During the regulatory approval process, the M1 team prepped to launch their MVP. Their system, which ultimately moves money in and out of many accounts, needed to be highly redundant, fail proof, low latency, and on the cutting edge of infrastructure. They knew they’d be able to create simulated environments to some extent, but also that there’d be no replacement for being in the real world. “It was practice vs. the game,” says Brian, who fears eroding the trust of the customer, or facing uncontrollable errors.
The company made its first trade in November 2015 by giving each employee a $1,000 “bonus” to use for making certain trades while they executed manual checks to make sure everything worked. In March 2016, it launched to employees to use with their own money, before opening it up to friends and family in June 2016. Throughout this time, adjustments were made, checks were executed, and the team ensured compliance with regulatory requirements while broker-dealer status was pending.
The MVP that most startups aim to launch — something that isn’t perfect and may break — looks a lot different than the MVP a fintech company launches. After close to a year of an incremental beta stage, M1 Finance launched to the public in September 2016. “We had a high bar to clear and needed to make sure we overdid testing to launch with total confidence,” Brian says. “Once you lose someone’s trust in this industry, they’re never coming back.”

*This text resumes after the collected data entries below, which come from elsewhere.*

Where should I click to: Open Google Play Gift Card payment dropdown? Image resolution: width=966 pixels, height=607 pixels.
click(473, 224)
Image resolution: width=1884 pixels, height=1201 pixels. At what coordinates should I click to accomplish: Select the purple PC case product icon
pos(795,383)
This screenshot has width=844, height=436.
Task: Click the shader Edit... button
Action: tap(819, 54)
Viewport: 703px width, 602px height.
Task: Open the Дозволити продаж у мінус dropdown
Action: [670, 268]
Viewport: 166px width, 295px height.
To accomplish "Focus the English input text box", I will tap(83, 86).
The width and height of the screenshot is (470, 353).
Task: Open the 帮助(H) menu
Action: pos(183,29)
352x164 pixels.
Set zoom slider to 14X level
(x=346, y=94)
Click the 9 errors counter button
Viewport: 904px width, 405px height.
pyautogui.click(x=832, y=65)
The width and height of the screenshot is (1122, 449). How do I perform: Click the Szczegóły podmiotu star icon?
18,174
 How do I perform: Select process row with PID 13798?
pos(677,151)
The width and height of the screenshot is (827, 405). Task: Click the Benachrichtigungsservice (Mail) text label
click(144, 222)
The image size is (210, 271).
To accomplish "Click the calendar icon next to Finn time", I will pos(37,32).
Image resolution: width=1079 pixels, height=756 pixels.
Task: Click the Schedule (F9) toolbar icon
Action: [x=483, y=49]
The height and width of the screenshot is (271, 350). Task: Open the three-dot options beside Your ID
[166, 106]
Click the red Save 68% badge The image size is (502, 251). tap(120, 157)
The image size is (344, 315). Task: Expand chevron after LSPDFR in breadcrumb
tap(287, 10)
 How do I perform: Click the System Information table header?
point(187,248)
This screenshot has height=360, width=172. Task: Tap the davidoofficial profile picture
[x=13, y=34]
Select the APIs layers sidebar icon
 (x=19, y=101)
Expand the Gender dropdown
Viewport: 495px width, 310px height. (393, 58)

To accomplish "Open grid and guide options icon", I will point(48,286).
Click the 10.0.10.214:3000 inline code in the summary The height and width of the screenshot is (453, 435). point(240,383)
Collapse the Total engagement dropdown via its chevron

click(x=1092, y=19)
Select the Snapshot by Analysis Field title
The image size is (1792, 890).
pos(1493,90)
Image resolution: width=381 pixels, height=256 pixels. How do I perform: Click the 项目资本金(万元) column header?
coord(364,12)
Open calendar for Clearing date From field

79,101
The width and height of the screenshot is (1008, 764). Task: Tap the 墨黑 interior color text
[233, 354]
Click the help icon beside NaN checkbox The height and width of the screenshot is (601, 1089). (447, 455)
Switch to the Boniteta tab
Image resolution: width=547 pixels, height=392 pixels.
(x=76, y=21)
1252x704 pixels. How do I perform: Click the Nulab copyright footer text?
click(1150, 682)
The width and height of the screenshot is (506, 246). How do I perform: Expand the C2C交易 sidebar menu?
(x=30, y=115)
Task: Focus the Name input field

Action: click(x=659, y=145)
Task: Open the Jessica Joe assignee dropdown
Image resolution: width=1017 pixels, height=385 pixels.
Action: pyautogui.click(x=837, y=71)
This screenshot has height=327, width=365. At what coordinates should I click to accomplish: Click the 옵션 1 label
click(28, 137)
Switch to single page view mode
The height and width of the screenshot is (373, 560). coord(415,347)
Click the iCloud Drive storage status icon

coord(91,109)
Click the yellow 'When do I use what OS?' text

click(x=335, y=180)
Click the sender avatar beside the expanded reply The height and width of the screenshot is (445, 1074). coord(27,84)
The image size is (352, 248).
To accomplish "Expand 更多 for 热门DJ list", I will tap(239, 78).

With a respect for the regulatory safeguards in place, Brian and his team are quick to point out that financial regulation has been outpaced by technology. In fact, five of the six pieces of legislation in the SEC Securities and Exchanges law are 75+ years old, giving control to incumbents and ensuring that barriers to enter the market are unnecessarily high. When itching to move quickly in true startup form, you can “feel helpless” Brian says. “Even if you’re following all of the rules, you’re still at the mercy of the regulators.” Pushing innovation forward in a highly-regulated industry calls for more than just market forces, and will require a change in regulations to bring legislation up-to-speed with technological progress. Brian hopes that there will be enough of a ground swell with the public and businesses like his to change archaic laws, while still ensuring proper consumer protection.
On the flip side, Brian says, the benefit of these regulations is that they create discipline and force a startup to act more maturely from an early stage. “We have high conviction in our bets. To start the company, I had to project what two years out looked like. Most startups think in terms of weeks, so we’ve benefited by being forced into having a long-term vision.”